WHAT TO PRODUCE: Gather every line below where "computer" appears.

DATA SUPPLIED:
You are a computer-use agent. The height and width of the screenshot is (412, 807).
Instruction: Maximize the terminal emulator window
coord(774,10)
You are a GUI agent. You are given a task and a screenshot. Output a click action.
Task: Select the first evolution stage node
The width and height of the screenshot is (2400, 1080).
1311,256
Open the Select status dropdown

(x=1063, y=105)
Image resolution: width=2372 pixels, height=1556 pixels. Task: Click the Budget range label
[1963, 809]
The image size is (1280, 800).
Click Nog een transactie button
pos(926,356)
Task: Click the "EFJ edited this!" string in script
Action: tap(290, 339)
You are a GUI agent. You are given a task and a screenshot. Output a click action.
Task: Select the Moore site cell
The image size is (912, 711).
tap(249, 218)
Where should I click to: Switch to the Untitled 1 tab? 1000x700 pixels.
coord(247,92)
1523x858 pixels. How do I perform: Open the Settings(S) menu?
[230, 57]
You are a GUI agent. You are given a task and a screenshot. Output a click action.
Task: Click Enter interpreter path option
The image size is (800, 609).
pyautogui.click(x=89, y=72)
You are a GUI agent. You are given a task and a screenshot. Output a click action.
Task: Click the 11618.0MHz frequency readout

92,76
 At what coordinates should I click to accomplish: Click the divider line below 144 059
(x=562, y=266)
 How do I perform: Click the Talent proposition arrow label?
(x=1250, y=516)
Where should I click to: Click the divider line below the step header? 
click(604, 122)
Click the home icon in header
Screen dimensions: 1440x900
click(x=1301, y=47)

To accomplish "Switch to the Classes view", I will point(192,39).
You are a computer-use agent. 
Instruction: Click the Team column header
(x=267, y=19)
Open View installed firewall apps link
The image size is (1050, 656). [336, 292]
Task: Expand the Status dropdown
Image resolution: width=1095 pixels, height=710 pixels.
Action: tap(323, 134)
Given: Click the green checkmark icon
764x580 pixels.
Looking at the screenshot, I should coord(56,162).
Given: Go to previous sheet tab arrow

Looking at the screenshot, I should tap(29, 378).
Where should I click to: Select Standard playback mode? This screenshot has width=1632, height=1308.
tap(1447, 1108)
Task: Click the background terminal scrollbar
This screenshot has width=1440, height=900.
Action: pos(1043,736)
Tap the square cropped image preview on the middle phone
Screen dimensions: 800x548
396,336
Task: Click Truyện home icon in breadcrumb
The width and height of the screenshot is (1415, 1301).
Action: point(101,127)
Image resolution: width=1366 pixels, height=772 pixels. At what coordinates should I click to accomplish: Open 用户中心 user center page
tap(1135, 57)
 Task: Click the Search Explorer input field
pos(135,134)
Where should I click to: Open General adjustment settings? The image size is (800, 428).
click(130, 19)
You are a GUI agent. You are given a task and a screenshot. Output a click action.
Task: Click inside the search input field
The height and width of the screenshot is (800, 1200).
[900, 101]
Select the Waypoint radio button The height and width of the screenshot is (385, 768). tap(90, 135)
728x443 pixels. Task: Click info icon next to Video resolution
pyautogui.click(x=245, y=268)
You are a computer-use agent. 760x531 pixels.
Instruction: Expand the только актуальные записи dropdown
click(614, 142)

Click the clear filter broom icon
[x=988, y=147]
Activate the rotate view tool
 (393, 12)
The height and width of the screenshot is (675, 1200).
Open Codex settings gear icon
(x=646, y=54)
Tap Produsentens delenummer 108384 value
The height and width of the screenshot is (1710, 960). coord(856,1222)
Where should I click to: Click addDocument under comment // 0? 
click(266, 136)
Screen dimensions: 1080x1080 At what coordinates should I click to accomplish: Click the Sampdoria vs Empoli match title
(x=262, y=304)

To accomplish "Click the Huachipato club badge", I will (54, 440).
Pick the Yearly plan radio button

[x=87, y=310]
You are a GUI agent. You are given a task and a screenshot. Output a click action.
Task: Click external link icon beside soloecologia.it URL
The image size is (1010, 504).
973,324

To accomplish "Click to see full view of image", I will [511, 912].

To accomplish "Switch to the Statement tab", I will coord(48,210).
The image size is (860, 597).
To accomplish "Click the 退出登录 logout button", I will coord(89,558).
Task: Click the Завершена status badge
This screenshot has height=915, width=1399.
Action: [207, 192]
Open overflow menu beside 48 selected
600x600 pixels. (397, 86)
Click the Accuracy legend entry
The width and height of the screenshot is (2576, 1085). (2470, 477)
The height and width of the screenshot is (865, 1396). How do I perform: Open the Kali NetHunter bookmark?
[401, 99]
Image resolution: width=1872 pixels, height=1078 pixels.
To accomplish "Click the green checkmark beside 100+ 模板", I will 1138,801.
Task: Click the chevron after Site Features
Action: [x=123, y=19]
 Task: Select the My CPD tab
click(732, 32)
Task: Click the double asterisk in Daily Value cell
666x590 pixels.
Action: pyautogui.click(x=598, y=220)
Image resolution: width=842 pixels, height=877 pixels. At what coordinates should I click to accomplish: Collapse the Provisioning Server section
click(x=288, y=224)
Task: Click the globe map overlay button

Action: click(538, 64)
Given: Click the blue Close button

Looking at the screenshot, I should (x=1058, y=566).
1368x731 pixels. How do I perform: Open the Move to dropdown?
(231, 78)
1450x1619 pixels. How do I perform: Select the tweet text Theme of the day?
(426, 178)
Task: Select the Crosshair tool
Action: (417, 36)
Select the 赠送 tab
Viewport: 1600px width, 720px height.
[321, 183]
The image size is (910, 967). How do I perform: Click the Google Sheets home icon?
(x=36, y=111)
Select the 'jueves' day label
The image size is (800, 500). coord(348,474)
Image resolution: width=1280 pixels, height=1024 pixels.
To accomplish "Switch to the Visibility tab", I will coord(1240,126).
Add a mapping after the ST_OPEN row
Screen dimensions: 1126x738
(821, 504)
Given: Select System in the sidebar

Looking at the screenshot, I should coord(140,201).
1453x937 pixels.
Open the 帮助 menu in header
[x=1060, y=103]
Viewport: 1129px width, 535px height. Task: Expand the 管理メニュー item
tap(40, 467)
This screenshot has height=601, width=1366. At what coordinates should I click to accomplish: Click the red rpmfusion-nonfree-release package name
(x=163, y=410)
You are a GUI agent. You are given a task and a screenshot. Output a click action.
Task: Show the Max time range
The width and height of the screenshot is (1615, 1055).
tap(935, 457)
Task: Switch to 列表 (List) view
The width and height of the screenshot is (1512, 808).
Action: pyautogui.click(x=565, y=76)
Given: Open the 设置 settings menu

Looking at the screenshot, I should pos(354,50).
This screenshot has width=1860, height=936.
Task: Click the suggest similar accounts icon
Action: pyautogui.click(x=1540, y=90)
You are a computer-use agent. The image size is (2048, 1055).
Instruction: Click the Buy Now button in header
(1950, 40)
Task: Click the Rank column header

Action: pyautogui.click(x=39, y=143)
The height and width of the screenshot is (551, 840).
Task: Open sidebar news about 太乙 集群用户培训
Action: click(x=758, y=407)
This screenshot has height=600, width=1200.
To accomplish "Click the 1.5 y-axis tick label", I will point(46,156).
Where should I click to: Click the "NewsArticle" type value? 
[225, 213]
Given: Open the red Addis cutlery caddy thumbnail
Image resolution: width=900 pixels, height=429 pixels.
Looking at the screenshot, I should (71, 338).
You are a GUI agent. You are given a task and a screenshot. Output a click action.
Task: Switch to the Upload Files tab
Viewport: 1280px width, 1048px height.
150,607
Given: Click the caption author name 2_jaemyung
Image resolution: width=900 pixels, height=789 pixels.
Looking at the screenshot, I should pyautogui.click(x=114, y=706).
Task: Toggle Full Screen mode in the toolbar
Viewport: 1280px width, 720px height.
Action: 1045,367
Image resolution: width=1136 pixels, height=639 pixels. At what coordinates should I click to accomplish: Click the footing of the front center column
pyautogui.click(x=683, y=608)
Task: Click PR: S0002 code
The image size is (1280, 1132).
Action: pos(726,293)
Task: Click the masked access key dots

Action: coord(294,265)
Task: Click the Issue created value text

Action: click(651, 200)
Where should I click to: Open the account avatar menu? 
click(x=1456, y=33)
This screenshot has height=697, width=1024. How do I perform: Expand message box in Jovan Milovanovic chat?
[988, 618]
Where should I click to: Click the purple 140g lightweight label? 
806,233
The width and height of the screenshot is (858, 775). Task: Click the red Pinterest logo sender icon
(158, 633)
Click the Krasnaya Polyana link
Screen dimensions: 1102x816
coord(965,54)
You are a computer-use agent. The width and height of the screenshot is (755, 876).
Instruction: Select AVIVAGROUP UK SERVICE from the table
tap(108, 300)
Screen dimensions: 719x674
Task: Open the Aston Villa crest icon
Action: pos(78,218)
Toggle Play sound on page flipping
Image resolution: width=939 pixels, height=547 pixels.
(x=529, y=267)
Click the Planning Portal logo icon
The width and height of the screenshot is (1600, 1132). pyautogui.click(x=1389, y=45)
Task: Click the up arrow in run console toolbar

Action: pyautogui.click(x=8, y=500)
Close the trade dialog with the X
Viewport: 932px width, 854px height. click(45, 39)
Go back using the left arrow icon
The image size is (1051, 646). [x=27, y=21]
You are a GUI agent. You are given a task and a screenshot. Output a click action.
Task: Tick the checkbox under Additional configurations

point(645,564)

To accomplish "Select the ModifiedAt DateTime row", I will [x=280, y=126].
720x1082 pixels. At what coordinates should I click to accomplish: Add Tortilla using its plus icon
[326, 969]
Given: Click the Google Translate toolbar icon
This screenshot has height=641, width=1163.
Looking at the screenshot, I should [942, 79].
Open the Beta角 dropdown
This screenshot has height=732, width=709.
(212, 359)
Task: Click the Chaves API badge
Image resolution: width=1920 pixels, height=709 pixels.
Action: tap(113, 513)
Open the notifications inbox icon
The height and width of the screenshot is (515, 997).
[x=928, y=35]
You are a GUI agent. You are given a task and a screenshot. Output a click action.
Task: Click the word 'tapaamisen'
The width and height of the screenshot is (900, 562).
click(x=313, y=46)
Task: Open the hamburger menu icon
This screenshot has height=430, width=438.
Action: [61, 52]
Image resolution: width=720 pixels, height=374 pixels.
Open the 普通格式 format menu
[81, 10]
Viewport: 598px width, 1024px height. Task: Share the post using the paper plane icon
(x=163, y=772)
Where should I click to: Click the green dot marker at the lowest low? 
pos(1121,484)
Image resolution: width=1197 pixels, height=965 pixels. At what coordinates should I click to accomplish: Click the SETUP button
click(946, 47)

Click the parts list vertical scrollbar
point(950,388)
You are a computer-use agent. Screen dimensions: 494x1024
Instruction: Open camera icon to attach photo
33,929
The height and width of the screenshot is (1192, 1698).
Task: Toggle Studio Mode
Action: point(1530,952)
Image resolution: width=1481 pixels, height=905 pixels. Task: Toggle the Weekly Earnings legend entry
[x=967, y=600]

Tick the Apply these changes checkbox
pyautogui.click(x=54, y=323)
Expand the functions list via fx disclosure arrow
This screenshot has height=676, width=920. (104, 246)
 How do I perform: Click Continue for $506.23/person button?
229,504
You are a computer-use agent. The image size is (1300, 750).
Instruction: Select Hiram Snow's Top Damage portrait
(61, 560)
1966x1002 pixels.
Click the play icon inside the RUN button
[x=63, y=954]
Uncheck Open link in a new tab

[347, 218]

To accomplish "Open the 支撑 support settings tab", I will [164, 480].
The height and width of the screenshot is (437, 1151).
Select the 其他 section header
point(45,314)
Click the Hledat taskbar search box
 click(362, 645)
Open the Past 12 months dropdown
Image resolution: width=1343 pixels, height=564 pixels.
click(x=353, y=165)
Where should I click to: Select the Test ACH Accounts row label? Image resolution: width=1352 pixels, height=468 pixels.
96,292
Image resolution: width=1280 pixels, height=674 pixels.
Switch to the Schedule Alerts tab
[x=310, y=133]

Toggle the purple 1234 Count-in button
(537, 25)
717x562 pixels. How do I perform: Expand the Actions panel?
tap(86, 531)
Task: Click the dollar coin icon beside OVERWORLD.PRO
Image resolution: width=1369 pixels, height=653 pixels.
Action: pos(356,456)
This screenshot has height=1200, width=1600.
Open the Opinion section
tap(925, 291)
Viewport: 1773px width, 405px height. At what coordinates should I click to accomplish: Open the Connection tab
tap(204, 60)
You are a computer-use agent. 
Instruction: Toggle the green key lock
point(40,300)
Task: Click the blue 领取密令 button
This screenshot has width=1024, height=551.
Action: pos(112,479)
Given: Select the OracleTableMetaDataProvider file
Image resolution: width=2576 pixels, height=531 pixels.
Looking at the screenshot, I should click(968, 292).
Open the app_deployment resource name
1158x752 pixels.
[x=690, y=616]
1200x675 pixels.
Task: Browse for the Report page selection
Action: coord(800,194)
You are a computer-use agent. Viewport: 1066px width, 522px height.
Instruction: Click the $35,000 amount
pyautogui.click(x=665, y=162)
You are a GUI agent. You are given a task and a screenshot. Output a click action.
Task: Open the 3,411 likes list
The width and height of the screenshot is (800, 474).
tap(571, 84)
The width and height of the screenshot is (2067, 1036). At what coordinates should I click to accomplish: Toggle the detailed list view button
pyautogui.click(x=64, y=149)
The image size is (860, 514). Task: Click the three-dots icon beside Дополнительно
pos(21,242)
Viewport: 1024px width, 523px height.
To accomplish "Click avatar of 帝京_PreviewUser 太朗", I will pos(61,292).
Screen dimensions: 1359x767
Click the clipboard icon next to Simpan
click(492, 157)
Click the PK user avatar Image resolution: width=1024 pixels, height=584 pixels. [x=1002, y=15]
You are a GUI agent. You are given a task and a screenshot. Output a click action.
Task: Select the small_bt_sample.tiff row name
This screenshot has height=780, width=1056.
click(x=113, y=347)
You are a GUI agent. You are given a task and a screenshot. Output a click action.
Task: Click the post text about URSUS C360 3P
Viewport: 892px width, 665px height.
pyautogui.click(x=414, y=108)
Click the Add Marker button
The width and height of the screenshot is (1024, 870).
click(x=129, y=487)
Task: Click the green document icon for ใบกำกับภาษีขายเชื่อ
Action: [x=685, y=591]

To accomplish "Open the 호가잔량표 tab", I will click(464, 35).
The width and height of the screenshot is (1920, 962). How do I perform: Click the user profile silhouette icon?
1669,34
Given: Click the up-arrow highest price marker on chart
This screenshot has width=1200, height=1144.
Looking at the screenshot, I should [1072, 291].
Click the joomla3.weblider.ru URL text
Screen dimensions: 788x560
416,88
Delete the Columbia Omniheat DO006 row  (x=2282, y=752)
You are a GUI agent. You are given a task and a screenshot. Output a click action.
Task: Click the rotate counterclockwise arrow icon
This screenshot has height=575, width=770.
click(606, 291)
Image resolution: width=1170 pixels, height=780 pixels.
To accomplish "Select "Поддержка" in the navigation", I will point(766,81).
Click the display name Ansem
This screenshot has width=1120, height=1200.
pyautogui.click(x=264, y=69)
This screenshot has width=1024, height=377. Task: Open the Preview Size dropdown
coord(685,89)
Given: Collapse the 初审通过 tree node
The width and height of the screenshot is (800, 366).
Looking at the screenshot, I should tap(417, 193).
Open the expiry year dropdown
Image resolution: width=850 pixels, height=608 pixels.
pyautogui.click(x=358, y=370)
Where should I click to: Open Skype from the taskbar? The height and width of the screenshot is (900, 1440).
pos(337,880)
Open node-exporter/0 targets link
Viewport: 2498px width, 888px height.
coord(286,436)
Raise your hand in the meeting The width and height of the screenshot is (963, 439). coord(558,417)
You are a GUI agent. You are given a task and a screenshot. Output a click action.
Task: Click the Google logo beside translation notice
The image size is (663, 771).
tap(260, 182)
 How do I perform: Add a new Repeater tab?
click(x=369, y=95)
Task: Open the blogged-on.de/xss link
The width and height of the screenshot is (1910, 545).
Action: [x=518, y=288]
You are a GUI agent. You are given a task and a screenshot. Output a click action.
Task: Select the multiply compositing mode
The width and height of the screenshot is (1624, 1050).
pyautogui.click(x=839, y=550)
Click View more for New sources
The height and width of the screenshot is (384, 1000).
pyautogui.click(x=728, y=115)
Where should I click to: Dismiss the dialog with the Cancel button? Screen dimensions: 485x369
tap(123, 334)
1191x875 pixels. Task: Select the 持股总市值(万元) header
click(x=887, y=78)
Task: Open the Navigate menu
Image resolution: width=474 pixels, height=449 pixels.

RESPONSE TO THE EXERCISE:
You are a computer-use agent. The height and width of the screenshot is (412, 807).
You are a computer-use agent. 
You are a computer-use agent. 760x531 pixels.
You are a computer-use agent. The image size is (2048, 1055).
You are a computer-use agent. The width and height of the screenshot is (755, 876).
You are a computer-use agent. Screen dimensions: 494x1024
You are a computer-use agent. The image size is (1300, 750).
You are a computer-use agent. 
You are a computer-use agent. Viewport: 1066px width, 522px height.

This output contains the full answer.